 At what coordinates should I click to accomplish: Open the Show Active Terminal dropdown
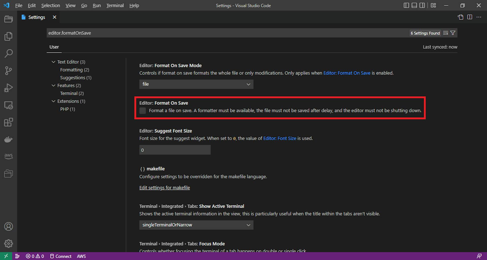[x=196, y=225]
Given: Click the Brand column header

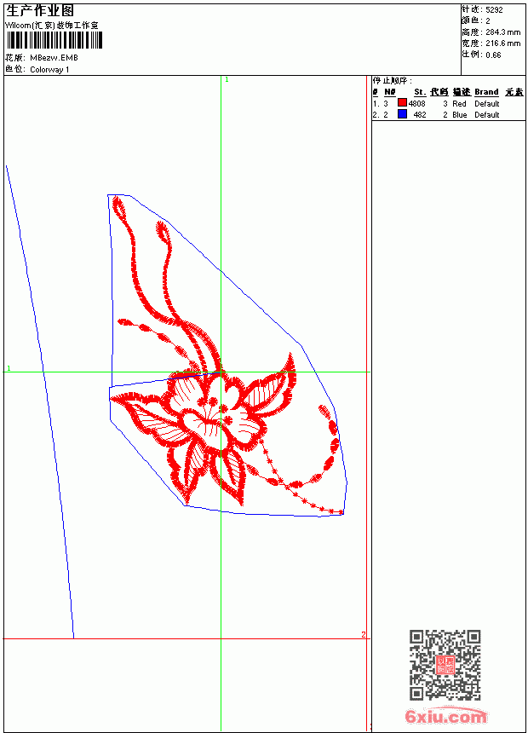Looking at the screenshot, I should 486,92.
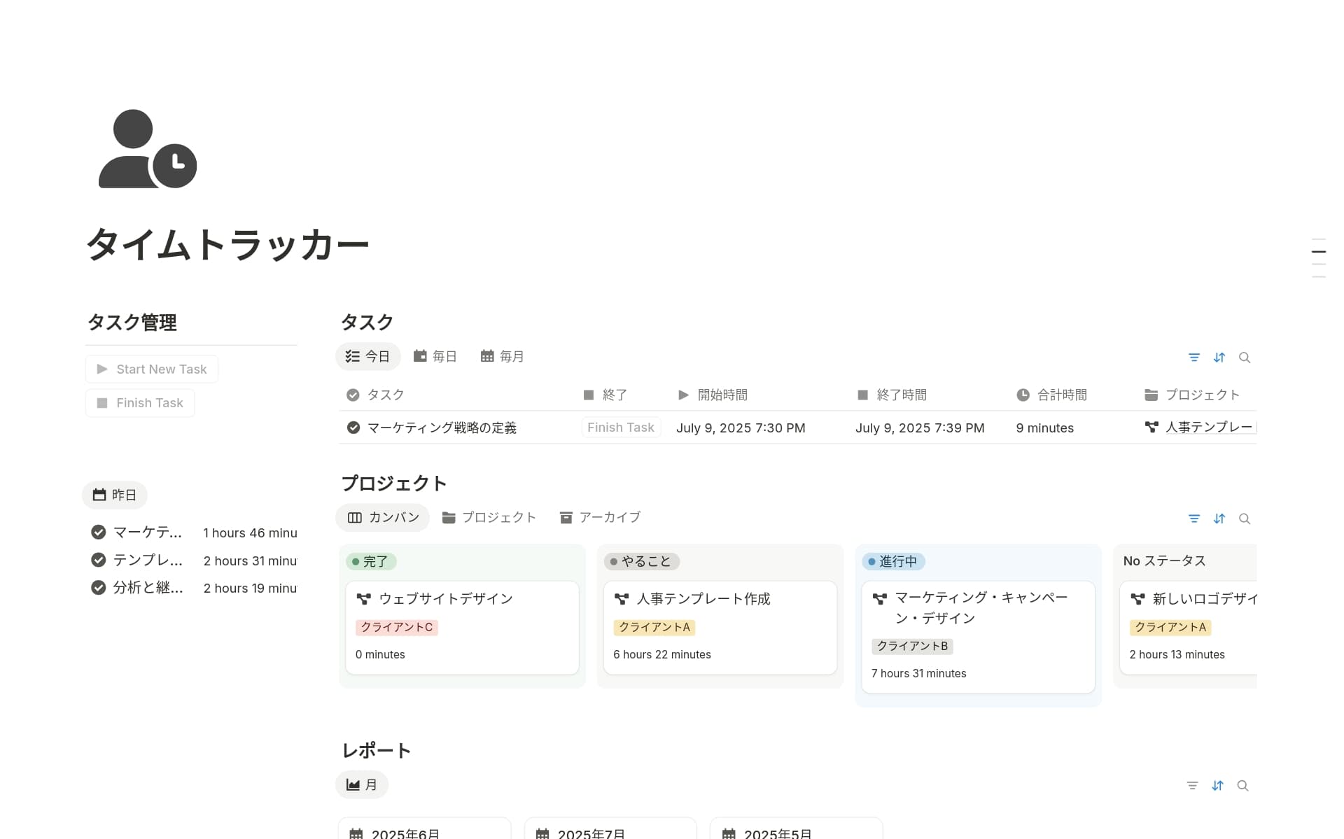Screen dimensions: 1344x839
Task: Open the 完了 status group header
Action: (371, 561)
- - -
#### [EXERCISE DETAILS]
Copy out the lines above word for word, leaving out the pictures.

#### [SOLUTION TO THIS PROBLEM]
 At what coordinates should I click to accomplish: Open the Show Active Terminal dropdown
[x=196, y=225]
Given: Click the Brand column header

Looking at the screenshot, I should 486,92.
Screen dimensions: 1344x839
Task: Open the 完了 status group header
Action: (371, 561)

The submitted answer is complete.